Top of MATERIAL FOR THIS TASK
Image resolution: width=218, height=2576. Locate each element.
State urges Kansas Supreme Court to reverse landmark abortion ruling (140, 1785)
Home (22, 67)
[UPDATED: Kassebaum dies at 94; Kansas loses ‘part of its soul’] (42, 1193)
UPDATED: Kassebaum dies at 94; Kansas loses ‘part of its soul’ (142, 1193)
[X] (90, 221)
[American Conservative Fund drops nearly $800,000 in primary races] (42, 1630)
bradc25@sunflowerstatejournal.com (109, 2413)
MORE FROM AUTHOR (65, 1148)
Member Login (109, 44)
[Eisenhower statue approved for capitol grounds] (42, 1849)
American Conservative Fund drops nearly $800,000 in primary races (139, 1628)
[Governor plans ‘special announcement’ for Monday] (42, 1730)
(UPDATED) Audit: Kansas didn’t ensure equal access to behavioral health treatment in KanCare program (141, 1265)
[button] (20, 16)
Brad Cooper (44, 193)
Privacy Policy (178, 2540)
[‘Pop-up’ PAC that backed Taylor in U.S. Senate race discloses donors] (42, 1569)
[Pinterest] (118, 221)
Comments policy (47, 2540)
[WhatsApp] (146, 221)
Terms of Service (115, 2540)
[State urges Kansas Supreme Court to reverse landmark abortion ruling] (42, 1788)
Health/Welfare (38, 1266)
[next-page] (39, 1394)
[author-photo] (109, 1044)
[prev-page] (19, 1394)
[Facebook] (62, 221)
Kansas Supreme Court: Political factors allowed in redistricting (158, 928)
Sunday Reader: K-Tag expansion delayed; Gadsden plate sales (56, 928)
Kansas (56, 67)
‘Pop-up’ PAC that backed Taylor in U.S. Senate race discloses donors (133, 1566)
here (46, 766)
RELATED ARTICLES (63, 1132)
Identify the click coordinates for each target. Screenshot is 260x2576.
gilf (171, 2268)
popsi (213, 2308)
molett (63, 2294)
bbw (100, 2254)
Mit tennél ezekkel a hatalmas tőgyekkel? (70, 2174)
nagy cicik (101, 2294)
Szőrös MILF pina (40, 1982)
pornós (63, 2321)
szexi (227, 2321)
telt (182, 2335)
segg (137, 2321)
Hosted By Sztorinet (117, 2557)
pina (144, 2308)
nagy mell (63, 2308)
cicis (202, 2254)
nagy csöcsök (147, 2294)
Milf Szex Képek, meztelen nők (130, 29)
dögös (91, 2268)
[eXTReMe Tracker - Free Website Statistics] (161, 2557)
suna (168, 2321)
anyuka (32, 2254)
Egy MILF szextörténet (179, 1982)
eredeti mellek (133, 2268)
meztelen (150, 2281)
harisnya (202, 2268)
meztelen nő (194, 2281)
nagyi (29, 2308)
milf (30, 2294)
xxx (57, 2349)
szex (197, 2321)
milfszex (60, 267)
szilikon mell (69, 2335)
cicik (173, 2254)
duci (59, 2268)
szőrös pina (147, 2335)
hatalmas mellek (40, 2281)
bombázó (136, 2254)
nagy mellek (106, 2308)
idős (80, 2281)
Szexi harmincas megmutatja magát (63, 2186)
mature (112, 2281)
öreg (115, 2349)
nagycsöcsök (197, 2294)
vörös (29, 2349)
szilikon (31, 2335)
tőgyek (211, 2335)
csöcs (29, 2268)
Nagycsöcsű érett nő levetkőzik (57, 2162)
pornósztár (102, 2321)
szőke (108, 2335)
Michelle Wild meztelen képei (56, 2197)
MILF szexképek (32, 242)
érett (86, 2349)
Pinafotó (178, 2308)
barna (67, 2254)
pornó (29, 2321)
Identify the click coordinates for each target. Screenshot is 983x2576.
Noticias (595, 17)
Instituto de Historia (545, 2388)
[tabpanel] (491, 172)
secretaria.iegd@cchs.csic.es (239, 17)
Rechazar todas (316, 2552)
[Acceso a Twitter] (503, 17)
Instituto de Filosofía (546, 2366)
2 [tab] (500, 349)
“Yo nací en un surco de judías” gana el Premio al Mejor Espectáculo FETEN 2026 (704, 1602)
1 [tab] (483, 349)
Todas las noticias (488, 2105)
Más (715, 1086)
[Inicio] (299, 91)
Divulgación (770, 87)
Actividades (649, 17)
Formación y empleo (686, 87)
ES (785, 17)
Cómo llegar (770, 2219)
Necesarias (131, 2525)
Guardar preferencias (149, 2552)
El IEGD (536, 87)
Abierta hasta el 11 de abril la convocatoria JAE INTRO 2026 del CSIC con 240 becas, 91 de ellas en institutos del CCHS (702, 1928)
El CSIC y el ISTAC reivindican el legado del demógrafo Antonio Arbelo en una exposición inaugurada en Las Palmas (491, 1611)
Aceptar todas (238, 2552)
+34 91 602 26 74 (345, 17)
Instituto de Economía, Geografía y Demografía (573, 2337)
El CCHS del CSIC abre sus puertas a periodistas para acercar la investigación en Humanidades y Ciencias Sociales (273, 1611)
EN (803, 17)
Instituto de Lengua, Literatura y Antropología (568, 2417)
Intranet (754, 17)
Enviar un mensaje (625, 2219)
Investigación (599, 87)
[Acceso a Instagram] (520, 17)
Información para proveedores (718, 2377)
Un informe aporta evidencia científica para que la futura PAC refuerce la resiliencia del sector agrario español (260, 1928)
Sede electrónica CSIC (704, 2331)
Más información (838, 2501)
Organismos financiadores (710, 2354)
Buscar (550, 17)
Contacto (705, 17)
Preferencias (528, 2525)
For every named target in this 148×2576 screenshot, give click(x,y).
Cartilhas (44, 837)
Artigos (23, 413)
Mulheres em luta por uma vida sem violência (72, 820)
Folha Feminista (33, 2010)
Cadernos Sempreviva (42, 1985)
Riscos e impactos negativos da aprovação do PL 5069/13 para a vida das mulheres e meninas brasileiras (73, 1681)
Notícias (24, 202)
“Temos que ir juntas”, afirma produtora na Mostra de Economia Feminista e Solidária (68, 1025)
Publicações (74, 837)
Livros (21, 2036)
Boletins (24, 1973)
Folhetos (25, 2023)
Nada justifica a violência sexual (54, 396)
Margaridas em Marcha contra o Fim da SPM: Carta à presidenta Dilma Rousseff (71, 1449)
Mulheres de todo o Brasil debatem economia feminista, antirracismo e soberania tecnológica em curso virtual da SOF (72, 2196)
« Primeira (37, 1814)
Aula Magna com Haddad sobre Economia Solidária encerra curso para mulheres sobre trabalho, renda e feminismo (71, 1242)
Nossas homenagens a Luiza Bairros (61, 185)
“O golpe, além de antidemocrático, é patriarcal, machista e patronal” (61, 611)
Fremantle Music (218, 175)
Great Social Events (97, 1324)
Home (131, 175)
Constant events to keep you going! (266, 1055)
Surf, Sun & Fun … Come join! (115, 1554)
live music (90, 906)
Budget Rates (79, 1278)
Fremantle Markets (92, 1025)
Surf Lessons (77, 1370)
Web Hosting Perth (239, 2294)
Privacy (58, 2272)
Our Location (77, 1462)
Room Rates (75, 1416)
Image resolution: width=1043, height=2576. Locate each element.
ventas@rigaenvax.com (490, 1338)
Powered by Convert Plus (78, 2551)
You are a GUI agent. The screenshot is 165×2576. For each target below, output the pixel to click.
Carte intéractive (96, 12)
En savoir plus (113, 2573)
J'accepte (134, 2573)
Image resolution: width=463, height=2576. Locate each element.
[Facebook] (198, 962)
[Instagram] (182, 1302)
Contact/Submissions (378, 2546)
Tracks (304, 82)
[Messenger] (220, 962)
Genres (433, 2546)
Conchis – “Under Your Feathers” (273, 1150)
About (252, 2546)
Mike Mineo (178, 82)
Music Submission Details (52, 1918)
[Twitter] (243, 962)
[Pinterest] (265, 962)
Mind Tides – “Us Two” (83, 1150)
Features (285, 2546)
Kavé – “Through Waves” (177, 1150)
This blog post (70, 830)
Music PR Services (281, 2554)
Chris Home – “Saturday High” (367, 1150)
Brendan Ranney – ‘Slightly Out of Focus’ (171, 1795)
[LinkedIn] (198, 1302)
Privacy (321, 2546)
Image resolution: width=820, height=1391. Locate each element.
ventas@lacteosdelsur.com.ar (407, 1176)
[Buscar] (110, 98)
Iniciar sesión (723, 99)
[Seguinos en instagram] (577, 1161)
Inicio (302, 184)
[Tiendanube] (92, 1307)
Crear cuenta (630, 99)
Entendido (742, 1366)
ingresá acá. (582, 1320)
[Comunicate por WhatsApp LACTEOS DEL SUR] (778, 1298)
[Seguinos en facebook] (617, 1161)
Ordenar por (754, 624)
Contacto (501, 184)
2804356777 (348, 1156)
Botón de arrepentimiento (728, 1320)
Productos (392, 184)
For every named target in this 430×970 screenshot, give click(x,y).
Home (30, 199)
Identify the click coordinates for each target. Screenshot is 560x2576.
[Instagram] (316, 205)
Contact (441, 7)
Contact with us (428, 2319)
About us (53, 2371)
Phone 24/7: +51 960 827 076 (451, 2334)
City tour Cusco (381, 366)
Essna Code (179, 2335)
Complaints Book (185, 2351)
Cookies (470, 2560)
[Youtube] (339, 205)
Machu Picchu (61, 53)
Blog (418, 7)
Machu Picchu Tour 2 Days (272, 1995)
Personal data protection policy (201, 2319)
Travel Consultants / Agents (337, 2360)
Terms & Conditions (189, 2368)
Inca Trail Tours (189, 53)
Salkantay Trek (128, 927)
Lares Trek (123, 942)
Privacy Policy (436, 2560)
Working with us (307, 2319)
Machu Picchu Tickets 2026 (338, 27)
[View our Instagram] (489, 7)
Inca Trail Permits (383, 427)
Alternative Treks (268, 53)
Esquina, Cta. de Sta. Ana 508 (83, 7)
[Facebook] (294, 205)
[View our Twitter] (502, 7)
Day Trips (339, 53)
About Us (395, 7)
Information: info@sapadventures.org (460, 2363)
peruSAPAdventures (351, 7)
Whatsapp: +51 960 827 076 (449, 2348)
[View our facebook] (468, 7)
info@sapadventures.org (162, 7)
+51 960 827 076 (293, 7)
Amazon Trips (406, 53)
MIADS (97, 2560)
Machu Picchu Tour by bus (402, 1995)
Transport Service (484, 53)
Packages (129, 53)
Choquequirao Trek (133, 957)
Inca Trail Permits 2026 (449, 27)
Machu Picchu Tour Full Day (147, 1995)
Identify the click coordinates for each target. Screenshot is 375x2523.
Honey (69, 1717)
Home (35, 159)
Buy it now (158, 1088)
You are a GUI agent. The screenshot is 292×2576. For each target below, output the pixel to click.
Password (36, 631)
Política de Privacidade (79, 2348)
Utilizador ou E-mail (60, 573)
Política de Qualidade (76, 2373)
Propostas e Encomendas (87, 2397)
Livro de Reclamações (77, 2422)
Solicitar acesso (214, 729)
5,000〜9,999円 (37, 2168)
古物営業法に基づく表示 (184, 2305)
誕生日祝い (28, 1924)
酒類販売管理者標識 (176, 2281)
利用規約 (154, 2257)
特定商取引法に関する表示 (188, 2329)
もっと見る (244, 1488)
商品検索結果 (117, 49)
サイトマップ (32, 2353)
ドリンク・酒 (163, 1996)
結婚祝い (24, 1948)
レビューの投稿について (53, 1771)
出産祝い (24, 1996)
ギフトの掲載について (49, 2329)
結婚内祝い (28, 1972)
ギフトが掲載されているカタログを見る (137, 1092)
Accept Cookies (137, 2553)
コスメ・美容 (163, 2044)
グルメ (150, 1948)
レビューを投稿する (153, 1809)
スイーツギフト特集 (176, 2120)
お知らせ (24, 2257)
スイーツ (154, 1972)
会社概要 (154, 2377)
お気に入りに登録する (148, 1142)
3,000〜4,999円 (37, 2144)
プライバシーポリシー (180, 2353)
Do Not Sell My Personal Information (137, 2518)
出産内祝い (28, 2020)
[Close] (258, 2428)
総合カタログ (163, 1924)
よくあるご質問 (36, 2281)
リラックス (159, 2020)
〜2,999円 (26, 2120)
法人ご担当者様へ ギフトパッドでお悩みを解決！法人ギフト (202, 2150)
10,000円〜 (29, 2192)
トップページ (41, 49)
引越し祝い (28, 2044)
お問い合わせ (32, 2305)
Bottom of MATERIAL FOR THIS TASK
### TASK OBJECTIVE
Retype, exactly and in full, the lines above from the one containing "[Buscar] (110, 98)" through the one containing "Machu Picchu Tour by bus (402, 1995)".

### PROBLEM SOLUTION
[Buscar] (110, 98)
Iniciar sesión (723, 99)
[Seguinos en instagram] (577, 1161)
Inicio (302, 184)
[Tiendanube] (92, 1307)
Crear cuenta (630, 99)
Entendido (742, 1366)
ingresá acá. (582, 1320)
[Comunicate por WhatsApp LACTEOS DEL SUR] (778, 1298)
[Seguinos en facebook] (617, 1161)
Ordenar por (754, 624)
Contacto (501, 184)
2804356777 (348, 1156)
Botón de arrepentimiento (728, 1320)
Productos (392, 184)
For every named target in this 430×970 screenshot, give click(x,y).
Home (30, 199)
Identify the click coordinates for each target. Screenshot is 560x2576.
[Instagram] (316, 205)
Contact (441, 7)
Contact with us (428, 2319)
About us (53, 2371)
Phone 24/7: +51 960 827 076 (451, 2334)
City tour Cusco (381, 366)
Essna Code (179, 2335)
Complaints Book (185, 2351)
Cookies (470, 2560)
[Youtube] (339, 205)
Machu Picchu (61, 53)
Blog (418, 7)
Machu Picchu Tour 2 Days (272, 1995)
Personal data protection policy (201, 2319)
Travel Consultants / Agents (337, 2360)
Terms & Conditions (189, 2368)
Inca Trail Tours (189, 53)
Salkantay Trek (128, 927)
Lares Trek (123, 942)
Privacy Policy (436, 2560)
Working with us (307, 2319)
Machu Picchu Tickets 2026 (338, 27)
[View our Instagram] (489, 7)
Inca Trail Permits (383, 427)
Alternative Treks (268, 53)
Esquina, Cta. de Sta. Ana 508 (83, 7)
[Facebook] (294, 205)
[View our Twitter] (502, 7)
Day Trips (339, 53)
About Us (395, 7)
Information: info@sapadventures.org (460, 2363)
peruSAPAdventures (351, 7)
Whatsapp: +51 960 827 076 (449, 2348)
[View our facebook] (468, 7)
info@sapadventures.org (162, 7)
+51 960 827 076 (293, 7)
Amazon Trips (406, 53)
MIADS (97, 2560)
Machu Picchu Tour by bus (402, 1995)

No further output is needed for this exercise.